I love the way the content must fit the unusual dimensions of the magazine. Rather than being a restriction, it seems to inspire imaginative uses of space, containing drawings akin to comic book panels, and flash fiction. There’s also snippets of funny overheard comments and quote-worthy status updates, the latter making messages borne on the most transitory of mediums appear more like transcribed responses from interviewed authors, or the one-sentence reviews that adorn film and theatre posters, simply by harnessing the fleeting digital in print.
DOG EAR reminds me of “reverse shoplifting”, where people plant copies of their books in shops or libraries – subversive D.I.Y distribution. I fancy the idea of self-publishing writers creating their own collections with bookleteer, then quietly slipping them into the bookshelves of esteemed literary establishments. Using any means to spread the word.

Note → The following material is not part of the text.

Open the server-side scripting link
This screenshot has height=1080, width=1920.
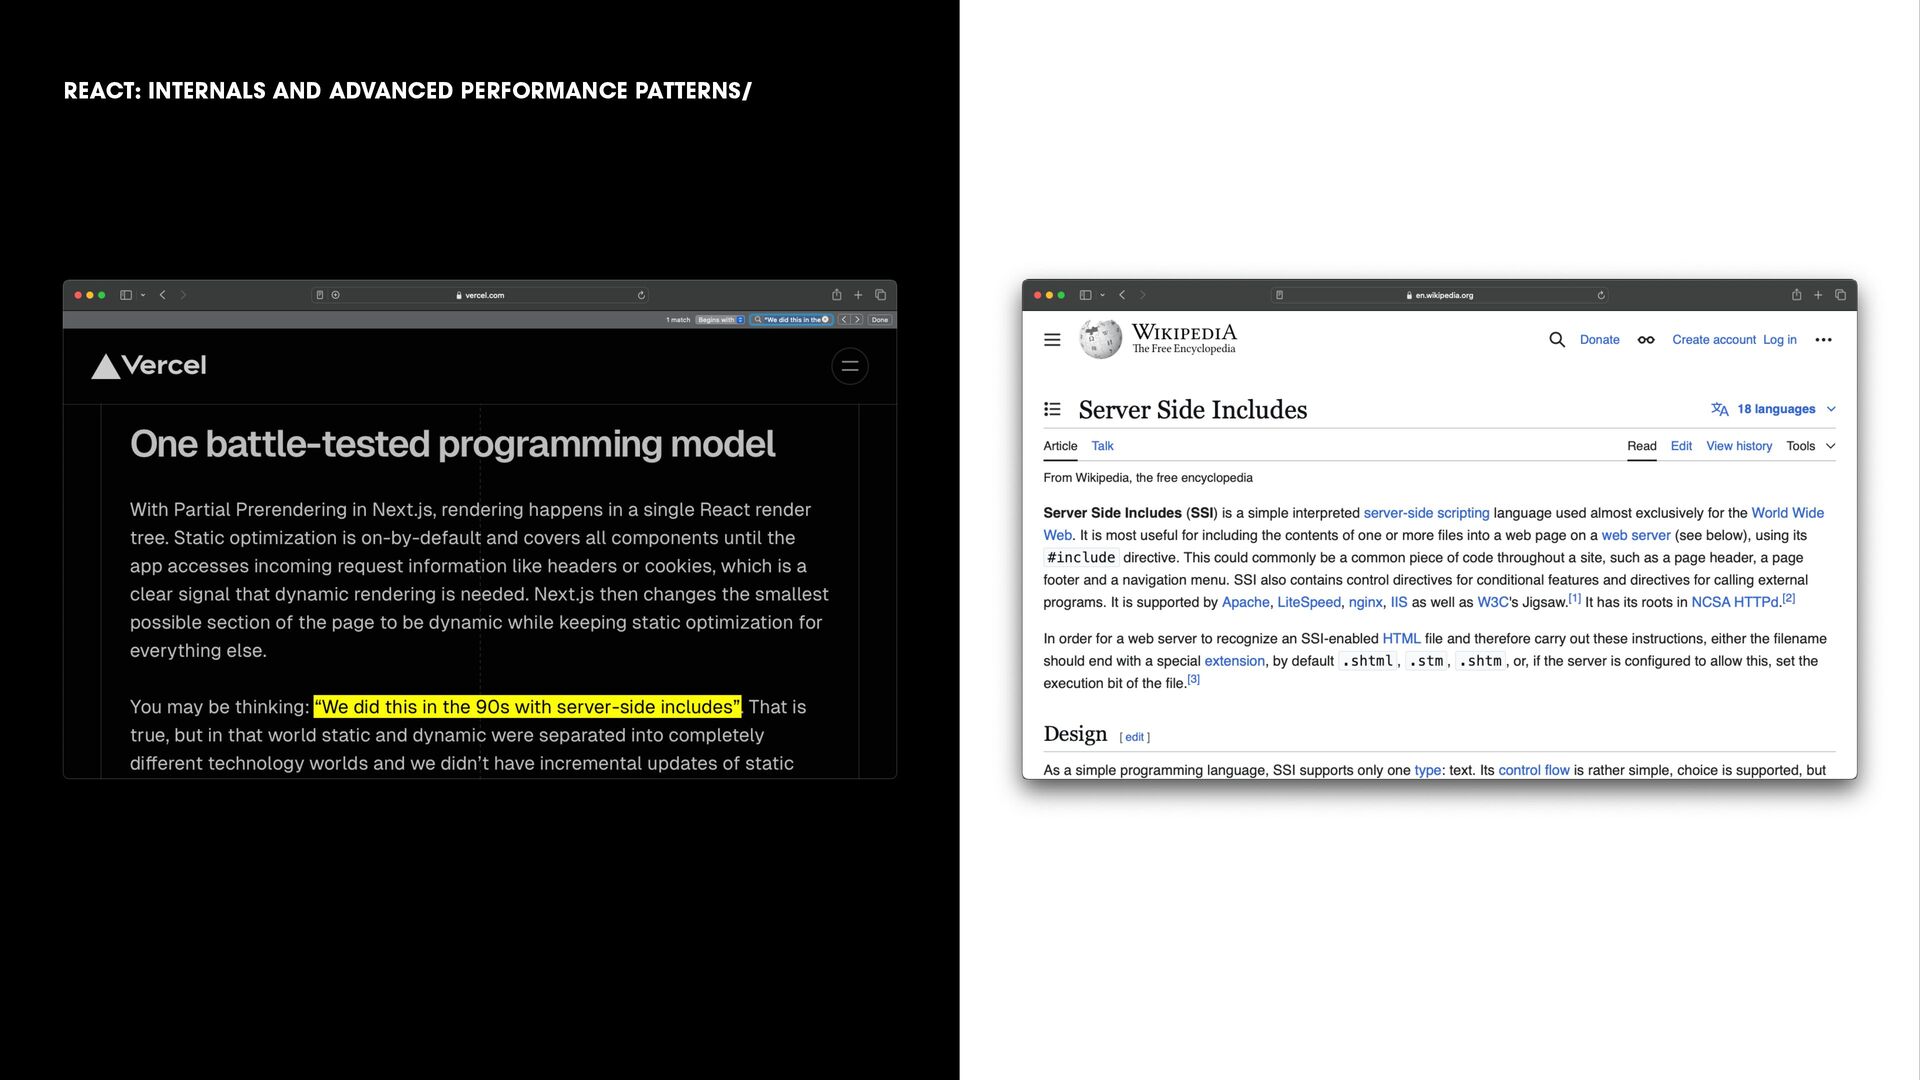click(1425, 513)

Guy Laramee has produced these spectacular sculptures carved from old tomes, excavating covers and pages to build intricate panoramas of natural landscapes and ancient structures. A wonderful paradox of taking away to create, they look as if they have been unearthed, rather than meticulously composed. Mountain valleys and steppes, an idealised japanese garden complete with tiny raked contours, temples set in gaping caverns. Stunning scenes that blur the borders of perception, liable to make you forget their source material – images that linger in the mind, formed not by words in ink, but by hewn layers of the very matter they are printed on.